ChatOps Demo for Networking ansible + napalm + stackstorm + slack

30 March 2016    ops automation networking 

I have been working on a project to automate all things network related. Not only provisioning new stuff but operations as well. I am not going to tell you about the benefits of automation, everybody should know by now.

However, when talking about operations it is important to note that not all operations can be automated but all operations can be abstracted. What I mean with that is that if you are peering with someone you still have to perform some action so your system knows who the new peer is, their IP address, their AS and where are you going to peer with them. However, the operator doesn’t need to know that it has to go to the inventory system to add the new peer, then go to the IPAM system to insert the required information and finally configuring the peer on the router. You could abstract that entire repetitive and error prone workflow with a single command: add peer in=bma ip= as=65100.

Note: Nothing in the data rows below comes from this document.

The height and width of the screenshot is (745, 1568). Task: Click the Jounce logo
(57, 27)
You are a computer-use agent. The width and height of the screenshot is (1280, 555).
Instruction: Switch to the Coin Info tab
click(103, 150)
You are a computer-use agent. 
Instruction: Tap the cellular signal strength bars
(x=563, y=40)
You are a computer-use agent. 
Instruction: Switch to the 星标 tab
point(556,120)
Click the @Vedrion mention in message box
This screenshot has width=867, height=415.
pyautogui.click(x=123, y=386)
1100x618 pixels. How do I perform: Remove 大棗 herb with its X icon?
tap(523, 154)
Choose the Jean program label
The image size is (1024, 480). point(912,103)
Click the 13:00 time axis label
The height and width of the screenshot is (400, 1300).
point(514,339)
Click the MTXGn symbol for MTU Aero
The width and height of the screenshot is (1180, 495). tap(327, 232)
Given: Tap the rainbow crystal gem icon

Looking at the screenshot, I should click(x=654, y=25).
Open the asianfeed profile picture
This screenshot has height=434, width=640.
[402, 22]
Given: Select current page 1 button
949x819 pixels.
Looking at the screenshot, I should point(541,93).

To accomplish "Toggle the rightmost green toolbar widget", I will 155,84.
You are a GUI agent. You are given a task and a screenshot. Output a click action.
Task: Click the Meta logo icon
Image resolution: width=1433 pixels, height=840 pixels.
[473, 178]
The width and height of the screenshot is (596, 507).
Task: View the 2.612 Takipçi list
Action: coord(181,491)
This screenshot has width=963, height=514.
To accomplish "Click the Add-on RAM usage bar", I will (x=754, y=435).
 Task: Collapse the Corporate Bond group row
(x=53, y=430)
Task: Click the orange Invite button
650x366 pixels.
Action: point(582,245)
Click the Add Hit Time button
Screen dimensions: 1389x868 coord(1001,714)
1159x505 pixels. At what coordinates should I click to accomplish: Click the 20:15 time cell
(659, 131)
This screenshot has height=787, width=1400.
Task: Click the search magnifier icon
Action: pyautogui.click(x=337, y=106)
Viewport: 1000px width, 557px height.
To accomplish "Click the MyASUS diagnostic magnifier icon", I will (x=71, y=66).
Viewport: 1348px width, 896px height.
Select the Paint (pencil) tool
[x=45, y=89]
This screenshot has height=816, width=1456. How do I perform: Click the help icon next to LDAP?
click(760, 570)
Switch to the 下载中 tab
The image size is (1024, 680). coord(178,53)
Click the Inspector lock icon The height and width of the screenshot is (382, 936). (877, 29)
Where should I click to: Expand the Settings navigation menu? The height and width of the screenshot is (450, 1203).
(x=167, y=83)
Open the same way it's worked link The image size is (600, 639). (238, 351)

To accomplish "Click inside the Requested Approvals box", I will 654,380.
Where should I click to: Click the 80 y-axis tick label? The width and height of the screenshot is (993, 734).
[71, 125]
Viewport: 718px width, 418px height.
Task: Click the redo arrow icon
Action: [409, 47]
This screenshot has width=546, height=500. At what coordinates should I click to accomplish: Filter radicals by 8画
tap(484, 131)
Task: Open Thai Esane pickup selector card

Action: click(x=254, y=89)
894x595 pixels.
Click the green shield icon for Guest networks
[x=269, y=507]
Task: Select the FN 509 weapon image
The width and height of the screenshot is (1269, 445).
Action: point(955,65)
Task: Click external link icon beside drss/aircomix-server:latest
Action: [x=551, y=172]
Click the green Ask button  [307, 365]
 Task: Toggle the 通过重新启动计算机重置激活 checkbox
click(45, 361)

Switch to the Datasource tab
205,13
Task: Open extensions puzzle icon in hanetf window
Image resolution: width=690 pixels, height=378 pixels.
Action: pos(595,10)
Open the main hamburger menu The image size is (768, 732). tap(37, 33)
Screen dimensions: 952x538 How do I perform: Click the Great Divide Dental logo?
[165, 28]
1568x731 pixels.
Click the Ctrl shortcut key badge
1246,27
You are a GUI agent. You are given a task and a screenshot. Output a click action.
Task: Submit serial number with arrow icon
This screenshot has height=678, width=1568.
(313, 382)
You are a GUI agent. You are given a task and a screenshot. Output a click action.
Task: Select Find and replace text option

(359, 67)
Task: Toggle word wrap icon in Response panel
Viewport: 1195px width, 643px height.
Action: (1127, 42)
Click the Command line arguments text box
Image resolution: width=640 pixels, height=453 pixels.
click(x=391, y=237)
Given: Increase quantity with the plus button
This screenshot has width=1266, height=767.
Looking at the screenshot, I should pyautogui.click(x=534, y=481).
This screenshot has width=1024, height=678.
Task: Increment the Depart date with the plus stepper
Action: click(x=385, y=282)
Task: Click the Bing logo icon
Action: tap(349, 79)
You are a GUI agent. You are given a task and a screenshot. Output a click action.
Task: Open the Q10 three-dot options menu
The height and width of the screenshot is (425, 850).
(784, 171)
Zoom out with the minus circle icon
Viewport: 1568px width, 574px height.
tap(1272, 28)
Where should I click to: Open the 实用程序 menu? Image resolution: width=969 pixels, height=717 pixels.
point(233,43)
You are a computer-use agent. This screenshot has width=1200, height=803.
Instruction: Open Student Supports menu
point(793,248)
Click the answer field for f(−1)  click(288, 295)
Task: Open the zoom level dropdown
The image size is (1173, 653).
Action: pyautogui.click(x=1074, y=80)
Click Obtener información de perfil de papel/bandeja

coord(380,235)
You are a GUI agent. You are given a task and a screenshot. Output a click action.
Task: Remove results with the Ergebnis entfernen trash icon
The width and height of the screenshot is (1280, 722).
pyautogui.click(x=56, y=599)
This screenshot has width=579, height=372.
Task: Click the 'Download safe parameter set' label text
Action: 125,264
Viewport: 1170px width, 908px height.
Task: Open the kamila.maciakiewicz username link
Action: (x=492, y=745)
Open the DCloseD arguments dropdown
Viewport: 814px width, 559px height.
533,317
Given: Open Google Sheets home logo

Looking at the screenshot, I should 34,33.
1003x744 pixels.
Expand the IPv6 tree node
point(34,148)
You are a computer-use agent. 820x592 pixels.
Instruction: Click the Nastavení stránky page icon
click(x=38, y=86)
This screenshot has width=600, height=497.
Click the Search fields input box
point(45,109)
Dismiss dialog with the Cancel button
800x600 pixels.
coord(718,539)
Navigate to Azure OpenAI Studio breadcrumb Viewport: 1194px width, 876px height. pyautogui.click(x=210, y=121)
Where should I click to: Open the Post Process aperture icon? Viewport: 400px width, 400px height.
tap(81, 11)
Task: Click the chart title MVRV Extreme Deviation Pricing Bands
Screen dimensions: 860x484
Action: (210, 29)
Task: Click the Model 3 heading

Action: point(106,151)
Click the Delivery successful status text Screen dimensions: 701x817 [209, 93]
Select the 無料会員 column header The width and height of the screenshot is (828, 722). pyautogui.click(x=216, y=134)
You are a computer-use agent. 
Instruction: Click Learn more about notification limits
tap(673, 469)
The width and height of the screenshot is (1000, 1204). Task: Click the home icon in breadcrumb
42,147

As I was exploring how to do operations better ensuring consistency and keeping everybody in the loop I realized that chatops was the answer. So I started working on a simple proof of concept.

  1. Operations are performed via ansible + napalm.
  2. Details of ansible are abstracted by Python invoke.
  3. Stackstorm allows operators to fire invoke tasks from slack.
  4. Devices can report critical changes to operators on slack via stackstorm.
I will be sharing the code for the demo very soon. Stay tuned : )

The example is very simple, I was just trying to prove the feasibility and the value. As I see it, these are the main benefits:

  1. Changes are standardized. If you are an operator you can only perform changes that are exposed to you.
  2. Everybody is in the loop. You are doing your job on a specific slack channel which means everybody knows what you are up to. Something broke 30 minutes ago? Let’s just scroll up the slack channel and see if someone did some change then.
  3. Operators are notified by switches almost instantly about critical events on slack. Why keep switching between mail, pager, slack, the terminal, etc.? That’s just overhead.


Some common questions I got :)

  1. Why ansible? Why not use stackstorm directly?

    Main reason was to be able to perform operations even in the event of stackstorm being down, unreachable, etc. It’s also an interesting framework for operations used by many people so using ansible will save a lot of work as we can reuse other’s people code and contribute back.

  2. Why abstract playbooks with invoke?

    We care about operations, not about playbooks. By abstracting ansible with invoke tasks we can change playbooks and restructure things later on without impacting operations.

  3. Why are the examples so simple?

    It’s just a proof of concept so I build something simple that everybody in the networking world could relate to.